Water began pooling in rail yards and on highways near the Hudson River waterfront on Manhattan's far west side. On coastal Long Island, floodwaters swamped cars, downed trees and put neighborhoods under water as beachfronts and fishing villages bore the brunt of the storm. A police car was lost rescuing 14 people from the popular resort Fire Island.
In downtown Manhattan, rescue workers floated bright orange rafts on flooded streets, while police officers with loudspeakers told people to go home.
"Now it's really turning into something," said Brian Damianakes, taking shelter in a bank vestibule and watching a trash can blow down the street in Battery Park.
More than 200 patients — including 20 infants from neonatal intensive care — were moved from New York University's Tisch Hospital after its power went out and a backup generator failed. The patients, some on respirators operating on battery power, were taken to other hospitals.
A construction crane atop a luxury high-rise in midtown Manhattan collapsed in high winds and dangled precariously. Residents in surrounding buildings were ordered to move to lower floors and the streets below were cleared, but there were no immediate reports of injuries.
The facade of a four-story building in the Chelsea neighborhood crumbled and collapsed suddenly, leaving the lights, couches, cabinets and desks inside visible from the street. No one was hurt, although some of the falling debris hit a car.
As the storm approached the Northeast over the weekend, airlines canceled more than 12,000 flights in the region.
The major American stock exchanges closed for the day, the first unplanned shutdown since the Sept. 11 attacks in 2001. Wall Street expected to remain closed on Tuesday. The United Nations canceled all meetings at its New York headquarters.
Not only was the New York subway shut down, but the Holland Tunnel connecting New York to New Jersey was closed, as was a tunnel between Brooklyn and Manhattan. The Brooklyn Bridge, the George Washington Bridge, the Verrazano-Narrows Bridge and several other spans were closed because of high winds.
Authorities had warned that New York City and Long Island could get the worst of the storm surge: an 11-foot (3-meter) onslaught of seawater that could swamp lower Manhattan, flood the subways and damage the underground network of electrical and communications lines that are vital to the nation's financial capital.

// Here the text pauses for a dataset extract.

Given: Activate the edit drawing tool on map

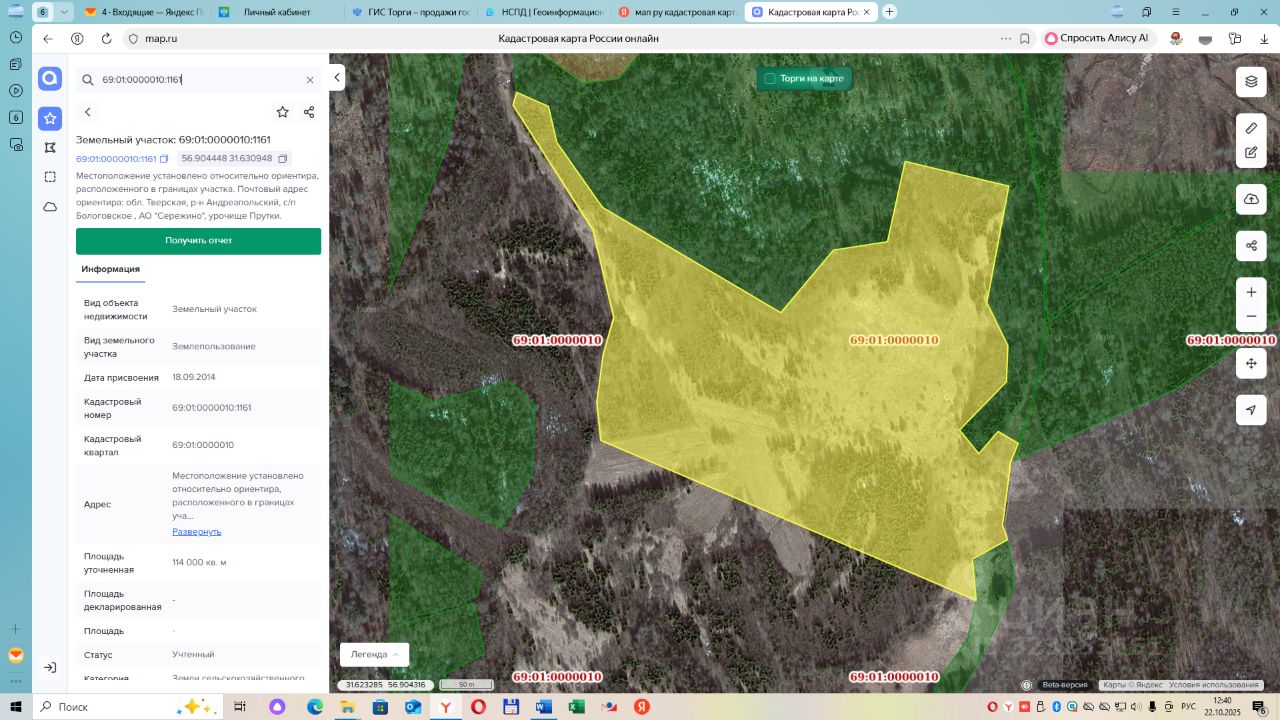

"Leave immediately. Conditions are deteriorating very rapidly, and the window for you getting out safely is closing," New York Mayor Michael Bloomberg told those in low-lying areas earlier in the day.
New York University hospital lost backup power and was being evacuated, Bloomberg said. The hospital is located near the East River in an area of lower Manhattan where flooding was reported.
Defiant New Yorkers jogged, pushed strollers and took snapshots of churning New York Harbor during the day Monday, trying to salvage normal routines.
Without most stores and museums open, tourists were left to snap photos of the World Trade Center site, Wall Street and Times Square in largely deserted streets.
Belgian tourist Gerd Van don Mooter-Dedecker, 56, wandered in to Trinity Church after learning that a planned shopping spree with her husband Monday wouldn't happen. "We brought empty suitcases so we could fill them up," she said.
As rain from the leading edges began to fall over the Northeast on Sunday, hundreds of thousands of people from Maryland to Connecticut were ordered to leave low-lying coastal areas, including 375,000 in lower Manhattan and other parts of New York City, 50,000 in Delaware and 30,000 in Atlantic City, New Jersey.
Obama declared emergencies in Massachusetts, Connecticut, Rhode Island, New York, New Jersey and Pennsylvania, authorizing federal relief work to begin well ahead of time. He promised the government would "respond big and respond fast" after the storm hits.
Off North Carolina, a replica of the 18th-century sailing ship HMS Bounty that was built for the 1962 Marlon Brando movie "Mutiny on the Bounty" went down in the storm, and 14 crew members were rescued by helicopter from rubber lifeboats bobbing in 18-foot (5.4-meterseas. Another crew member was found hours afterward but was later pronounced dead at a hospital. The captain was still missing.